◆ Détail de la tâche
Recopiez à l'identique le passage de l'extrait sur l'érection et ses dysfonctions situé entre « - Causes neurologiques » et « traumatisme médullaire. », bornes incluses.

◆ Extrait du texte
★ ★ ★ ★ ★ ★ ★
Les différents types d'érection
On différencie trois types d'érection en fonction du mode de stimulation ou des circonstances de survenue de l'érection :
- les érections psychogènes
Elles sont générées par des stimuli sensoriels tactiles,
auditifs, visuels, olfactifs, gustatifs ou imaginatifs. Le
déclenchement de cette érection passe par l'inhibition du
système nerveux orthosympathique.
- les érections réflexes
Elles sont générées par une stimulation des récepteurs
sensitifs du gland ou de la peau pénienne. Le déclenchement
passe par un arc réflexe situé au niveau sacré et aboutissant
à une réponse du système nerveux parasympathique.
- les érections nocturnes
Les phases de sommeil paradoxal sont caractérisées entre
autres par la survenue d'une érection dont le mécanisme est
encore mal connu.
Etiologie des dysfonctions érectiles et facteurs de risque
Tout ce qui peut perturber les voies neurologiques et
vasculo-tissulaires de l'érection peut perturber l'érection
pénienne.
Les causes de la dysfonction érectile peuvent être nombreuses
mais on distingue en général les dysfonctions érectiles
organiques et les dysfonctions érectiles psychogènes. Dans de
nombreux cas, les deux problèmes sont largement
intriqués.
Les causes organiques
- Causes vasculaires
> l'athérome qui est la première cause de
dysfonctionnement érectile organique,
> les principaux facteurs de risque : le tabac, les
dyslipidémies, l'hypertension artérielle et le diabète (il
multiplie par 3 à âge égal le risque d'avoir une dysfonction
érectile).
- Causes neurologiques
> par atteinte centrale : sclérose en plaques (71% des
hommes atteints de sclérose en plaque présentent une
dysfonction érectile), accident vasculaire central,
traumatisme médullaire.
> par atteinte périphérique : atteinte des nerfs érecteurs
après prostatectomie, neuropathie éthylique (l'alcoolisme
chronique peut entraîner jusqu'à 54% de dysfonctions
érectiles) ou diabétique, chirurgie urologique.
★ ★ ★ ★ ★ ★ ★
◆ Données présentées
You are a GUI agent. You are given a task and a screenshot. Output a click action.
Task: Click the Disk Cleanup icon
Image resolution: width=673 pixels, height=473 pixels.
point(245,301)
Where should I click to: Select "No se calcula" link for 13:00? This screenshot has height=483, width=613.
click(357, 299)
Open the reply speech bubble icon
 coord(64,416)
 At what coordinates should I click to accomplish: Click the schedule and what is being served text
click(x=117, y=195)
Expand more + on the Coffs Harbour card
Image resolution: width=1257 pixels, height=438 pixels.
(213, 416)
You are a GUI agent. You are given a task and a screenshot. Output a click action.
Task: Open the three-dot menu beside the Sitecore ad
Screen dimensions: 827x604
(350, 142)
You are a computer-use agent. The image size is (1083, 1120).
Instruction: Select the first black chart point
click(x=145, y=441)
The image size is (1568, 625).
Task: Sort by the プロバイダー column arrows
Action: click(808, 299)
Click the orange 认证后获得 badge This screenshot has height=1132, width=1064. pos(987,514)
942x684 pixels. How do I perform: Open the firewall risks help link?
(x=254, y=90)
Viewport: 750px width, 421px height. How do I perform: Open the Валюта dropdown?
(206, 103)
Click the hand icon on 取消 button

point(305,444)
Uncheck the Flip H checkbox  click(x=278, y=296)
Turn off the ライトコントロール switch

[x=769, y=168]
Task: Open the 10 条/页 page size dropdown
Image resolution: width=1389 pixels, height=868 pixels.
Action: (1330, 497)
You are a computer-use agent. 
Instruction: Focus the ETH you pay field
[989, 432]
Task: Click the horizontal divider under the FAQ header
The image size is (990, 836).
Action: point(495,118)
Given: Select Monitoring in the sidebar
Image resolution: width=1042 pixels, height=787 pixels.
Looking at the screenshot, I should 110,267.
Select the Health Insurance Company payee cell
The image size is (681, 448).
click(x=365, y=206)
★ ★ ★ ★ ★ ★ ★
◆ Réponse attendue
- Causes neurologiques
> par atteinte centrale : sclérose en plaques (71% des
hommes atteints de sclérose en plaque présentent une
dysfonction érectile), accident vasculaire central,
traumatisme médullaire.